These are the key concepts you need to understand to accurately answer the question.

Differentiation
Differentiation is a powerful mathematical process used to calculate the rate at which quantities change. In the context of motion, it is applied to the displacement function to find velocity and acceleration.
The given displacement function is \(s(t) = (-2 + 3t) e^{-0.5t}\). To determine how fast the displacement changes, we differentiate this function with respect to time \(t\).
This is done through the product rule for differentiation and results in the velocity function. This tells us how quickly and in what direction the particle is moving at any given point in time.
Velocity
Velocity is the first derivative of the displacement function, and it tells us how quickly a particle moves and in which direction. By differentiating the displacement function \(s(t)\), we obtained the velocity function:
\[v(t) = (4 - 1.5t) e^{-0.5t}\]
Here, \(v(t)\) indicates how the speed of the particle changes over time. For instance, if you plug in values of \(t\), you’ll see when the velocity is positive or negative, representing forward and backward motion, respectively.
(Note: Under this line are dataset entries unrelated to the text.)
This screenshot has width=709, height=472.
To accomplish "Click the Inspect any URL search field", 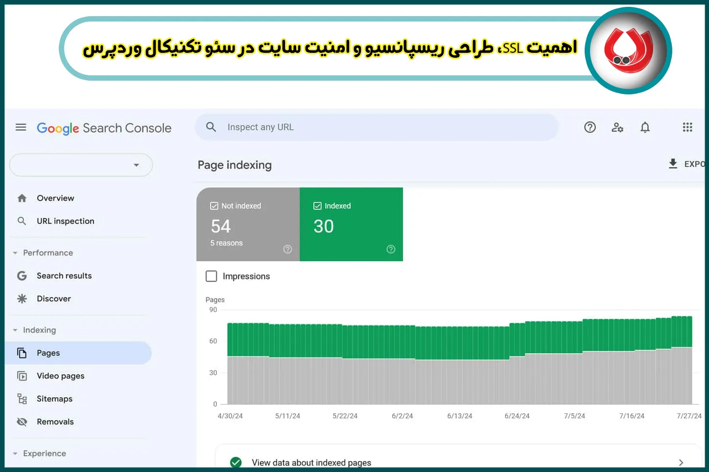I will click(343, 127).
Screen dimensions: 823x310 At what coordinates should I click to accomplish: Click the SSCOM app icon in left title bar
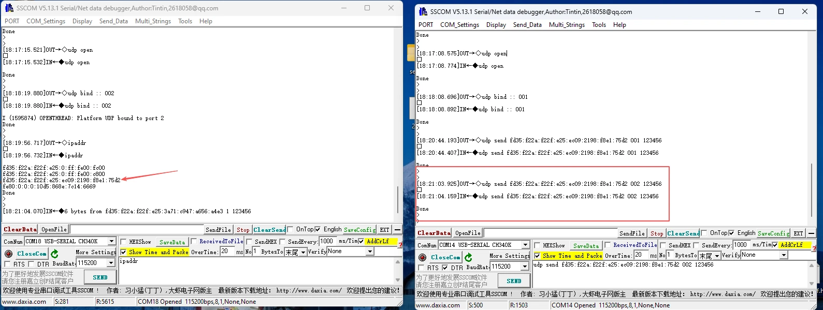[x=9, y=8]
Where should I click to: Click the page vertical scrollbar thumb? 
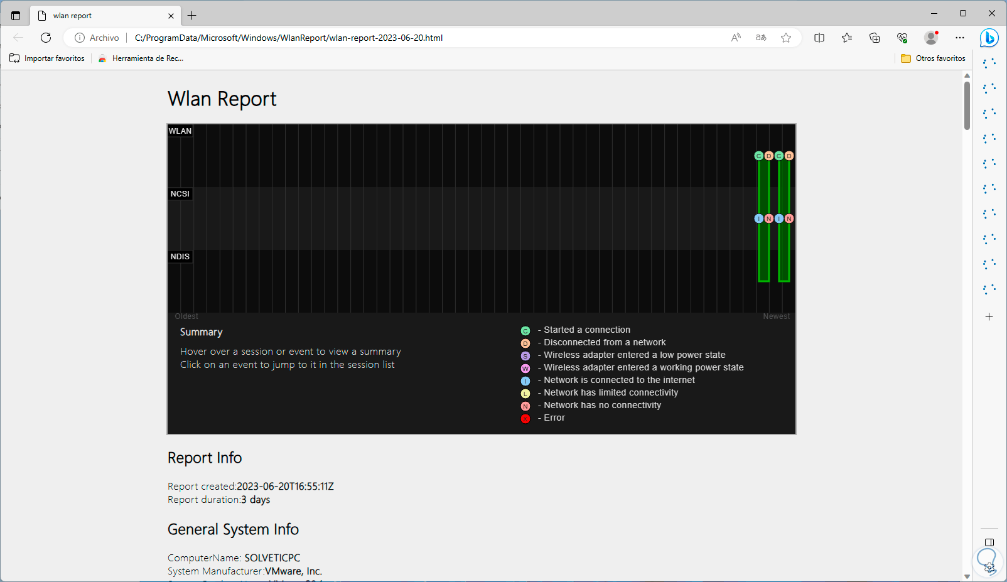[x=967, y=105]
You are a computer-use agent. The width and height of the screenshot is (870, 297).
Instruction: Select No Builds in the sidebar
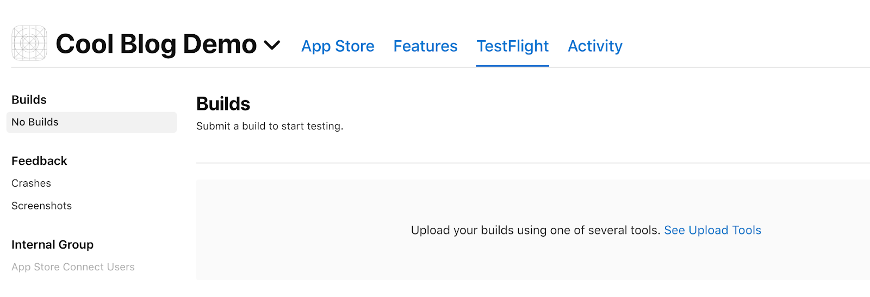(x=35, y=122)
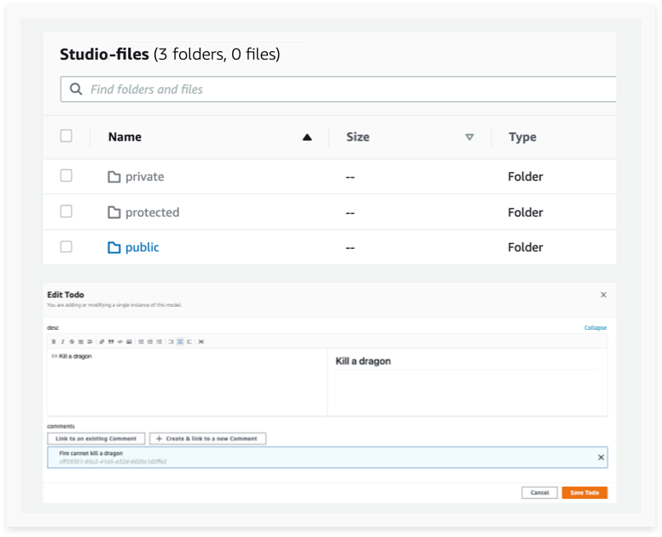Image resolution: width=662 pixels, height=537 pixels.
Task: Click Link to an existing Comment button
Action: pyautogui.click(x=96, y=438)
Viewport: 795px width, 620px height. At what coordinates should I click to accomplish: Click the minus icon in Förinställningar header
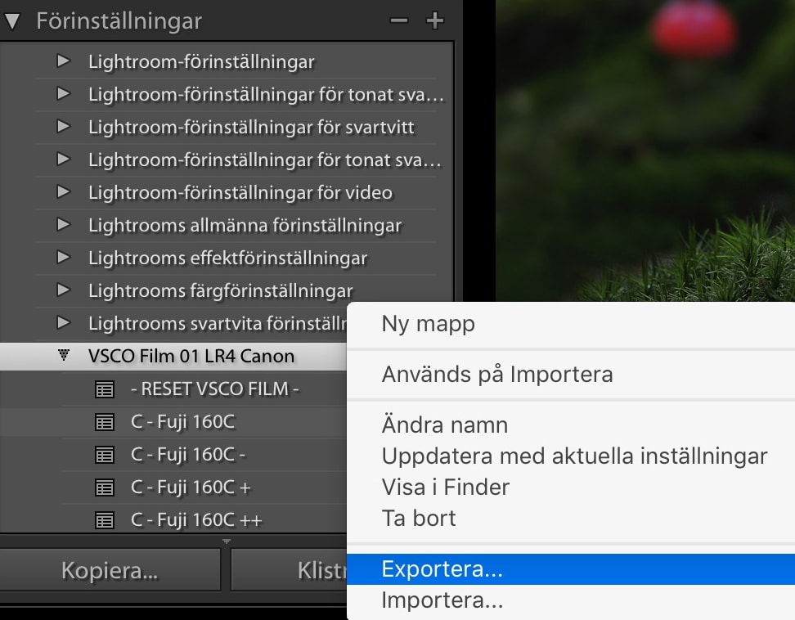(398, 20)
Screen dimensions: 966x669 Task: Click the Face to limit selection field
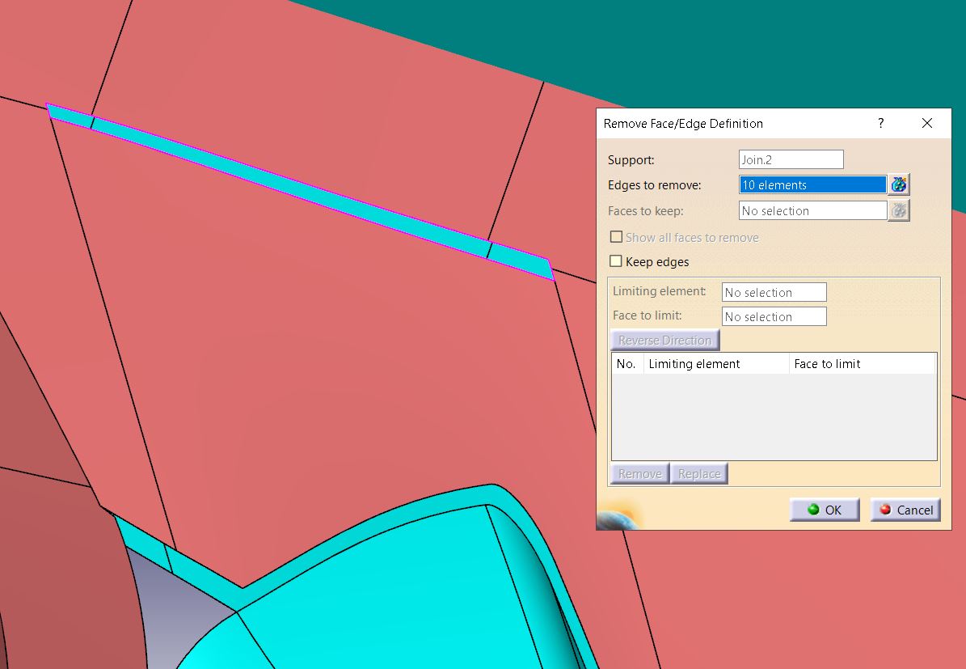[774, 316]
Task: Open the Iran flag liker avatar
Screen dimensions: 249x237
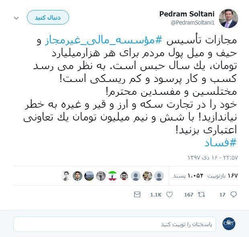Action: pos(112,176)
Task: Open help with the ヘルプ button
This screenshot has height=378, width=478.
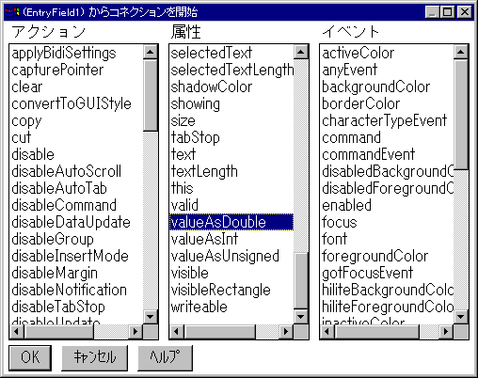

Plotting velocity against time helps visualize these changes over a period like 0 to 20 seconds.
Acceleration
Acceleration is the rate at which the velocity changes with time. It is derived by differentiating the velocity function. For our exercise, applying differentiation on \(v(t) = (4 - 1.5t) e^{-0.5t}\) results in:
\[a(t) = (-3.5 + 0.75t) e^{-0.5t}\]
This new function tells us how the particle’s velocity is accelerating or decelerating over time. In other words, acceleration helps understand if the particle is speeding up or slowing down as it moves along the \(s\)-axis.
Zero Acceleration
Zero acceleration indicates a moment when there is no change in velocity. In other words, the particle is momentarily moving at a constant speed. To find this point, set the acceleration function \(a(t) = (-3.5 + 0.75t) e^{-0.5t}\) to zero and solve for \(t\).
The solution is \(t \approx 4.67\) seconds, meaning at this time, the particle's velocity is unchanging. This critical point can signify a switch from speeding up to slowing down or a constant velocity period.
Plotting Functions
Plotting functions is an essential part of visualizing and understanding physical motion. By graphing displacement, velocity, and acceleration against time, we gain insights into how a particle moves.
For our problem, we chart these functions from \(t = 0\) to \(t = 20\) seconds. Observing these graphs can show peaks, slopes, and periods of rest, which tell stories of how the particle behaves.
  • Displacement Plot: Shows the overall path or position of the particle over time.
  • Velocity Plot: Indicates how fast and in which direction the particle moves.
  • Acceleration Plot: Highlights the changes in the particle's velocity, depicting moments of speeding up or slowing down.
Understanding these plots aids in interpreting complex motion easily and engagingly.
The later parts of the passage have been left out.